__Source document__
___

Spinal Cord Stimulator  - Epic Pain Management

What is Spinal Cord Stimulator?

A spinal cord stimulator is a device used to transmit pulsed electrical signals to the spinal cord to control chronic pain. Spinal cord stimulation (SCS) consists of:

  • Stimulating electrodes or wires, placed in the epidural space,
  • Pulse generator, placed in the lower back or buttocks
  • Conducting wires connecting the electrodes to the generator
  • Generator remote control for controlling the signal by the patient

What is Spinal Cord Stimulator trial?

Before implanting a permanent Spinal Cord Stimulator, a temporary device is placed to assess effectiveness of this therapy. Electrodes are placed in the epidural space and connected to an external generator. If the patient gets good pain relief during the trial period of 5-7 days, the physicians implant a permanent device.

___

__Data extracts__
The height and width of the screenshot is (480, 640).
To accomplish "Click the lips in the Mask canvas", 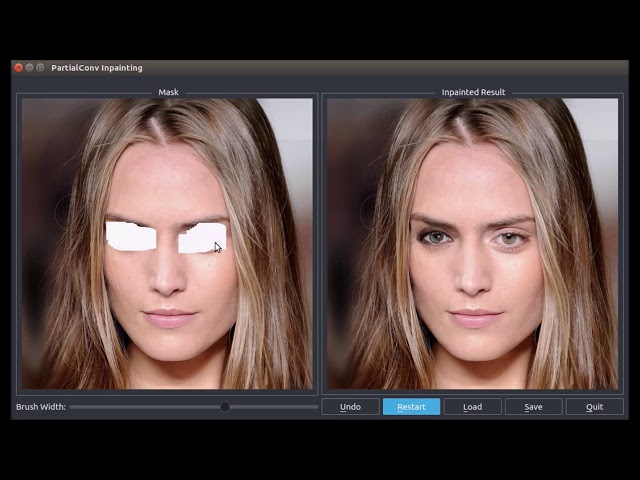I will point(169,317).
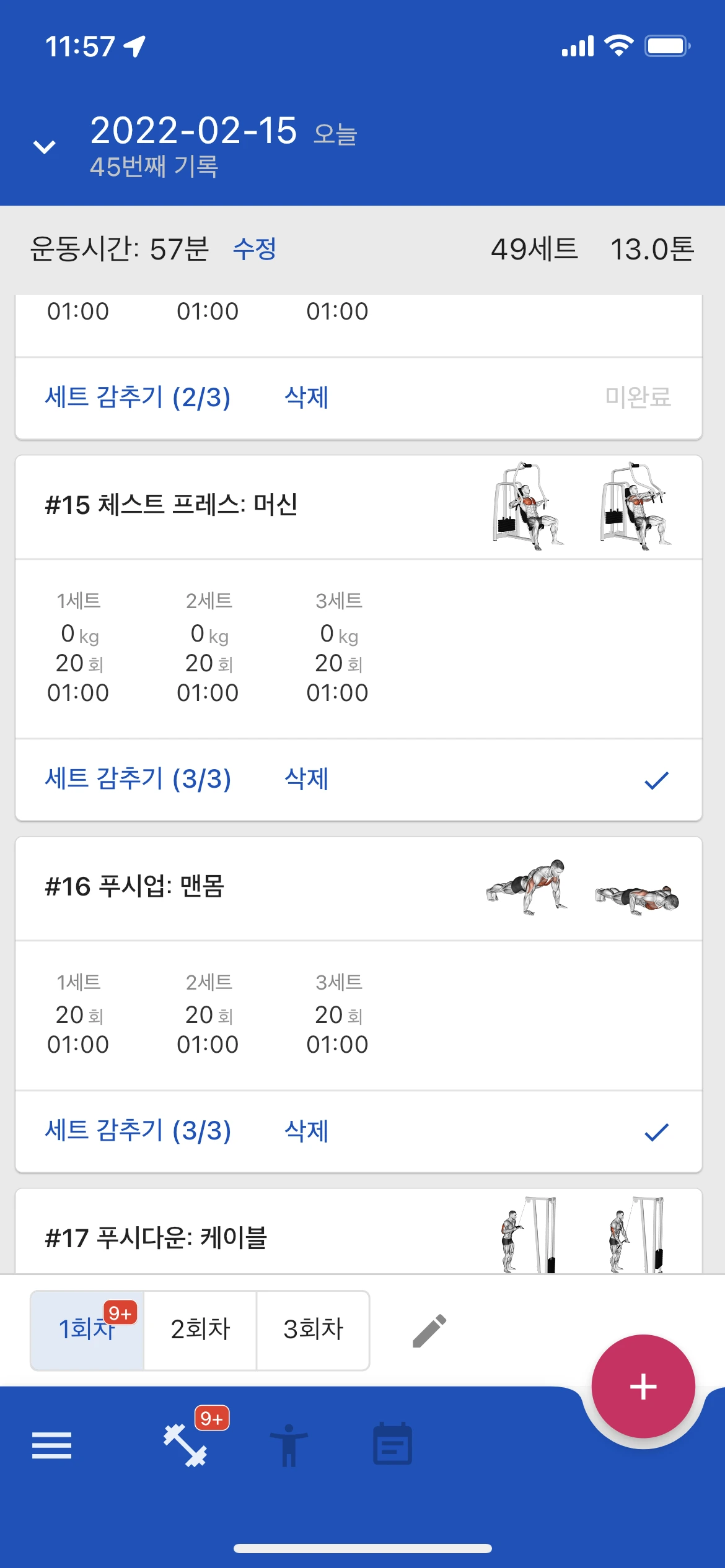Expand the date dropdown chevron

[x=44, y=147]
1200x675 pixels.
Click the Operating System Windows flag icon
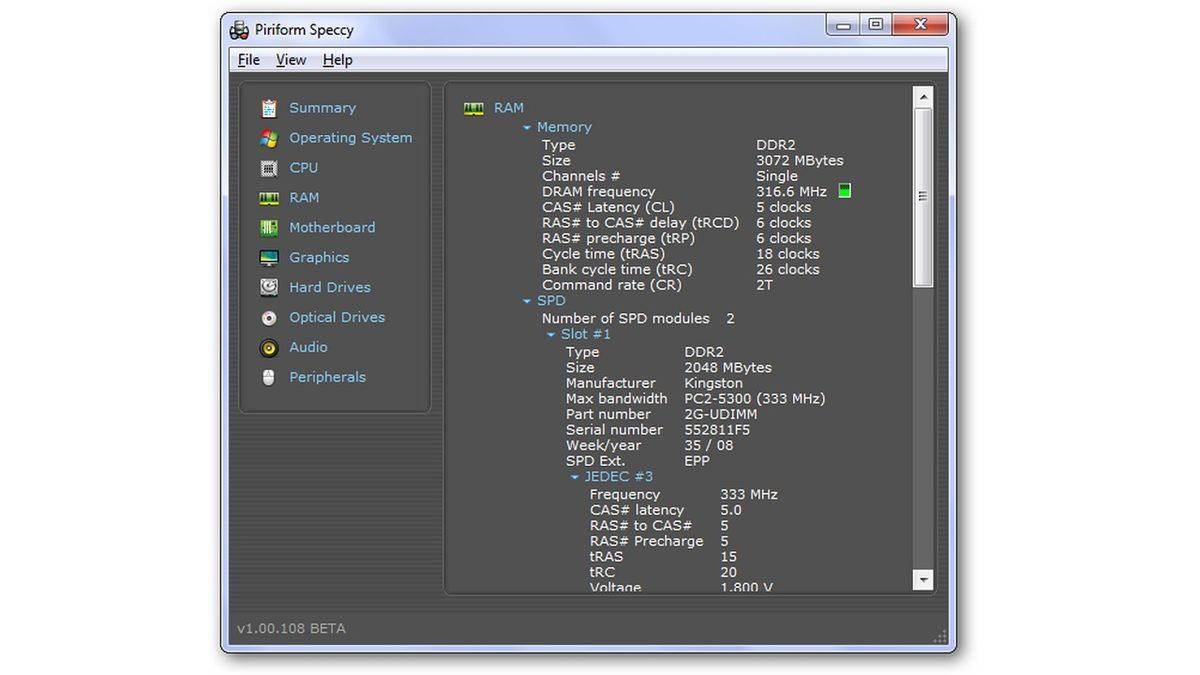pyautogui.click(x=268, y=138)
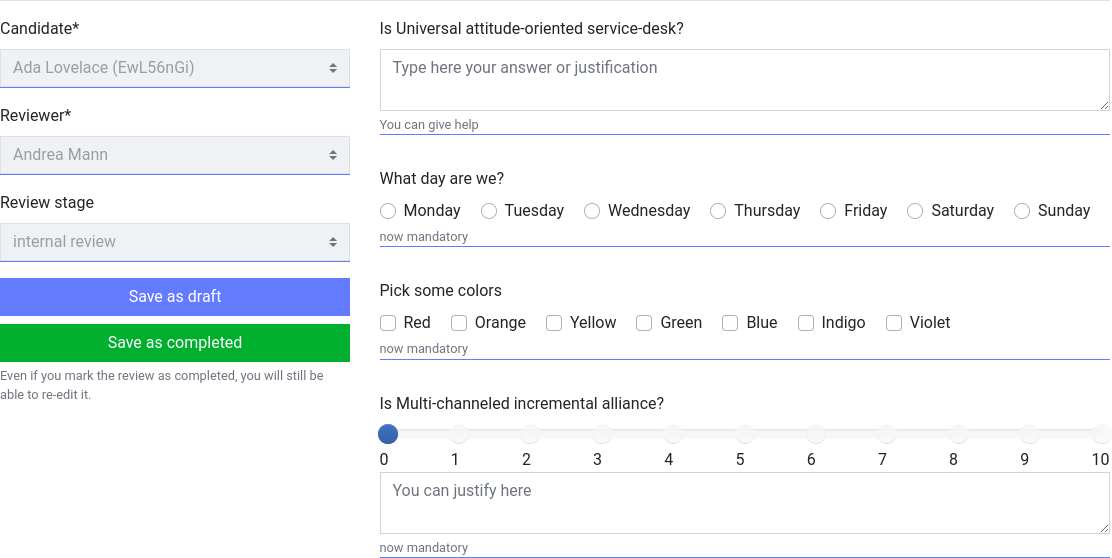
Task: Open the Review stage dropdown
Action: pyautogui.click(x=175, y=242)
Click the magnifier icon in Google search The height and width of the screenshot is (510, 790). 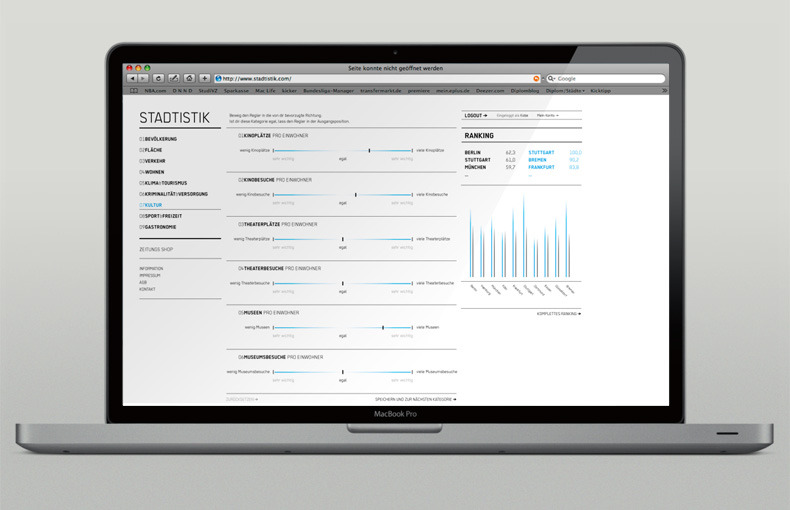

___

__Tasks to perform__
**a)** Answer these questions from the spinal cord stimulator page:
(i) Where is the pulse generator placed?
(ii) How many days does the trial period last?
(iii) During the trial, what are the electrodes connected to?
**b)** Reproduce, word for word, the stretch of the spinal cord stimulator page from "What is Spinal Cord Stimulator?" through "a permanent device.".
The listing comes from a separate source.

__Results in order__
**a)**
(i) In the lower back or buttocks
(ii) 5-7 days
(iii) An external generator

**b)**
What is Spinal Cord Stimulator?

A spinal cord stimulator is a device used to transmit pulsed electrical signals to the spinal cord to control chronic pain. Spinal cord stimulation (SCS) consists of:

  • Stimulating electrodes or wires, placed in the epidural space,
  • Pulse generator, placed in the lower back or buttocks
  • Conducting wires connecting the electrodes to the generator
  • Generator remote control for controlling the signal by the patient

What is Spinal Cord Stimulator trial?

Before implanting a permanent Spinal Cord Stimulator, a temporary device is placed to assess effectiveness of this therapy. Electrodes are placed in the epidural space and connected to an external generator. If the patient gets good pain relief during the trial period of 5-7 days, the physicians implant a permanent device.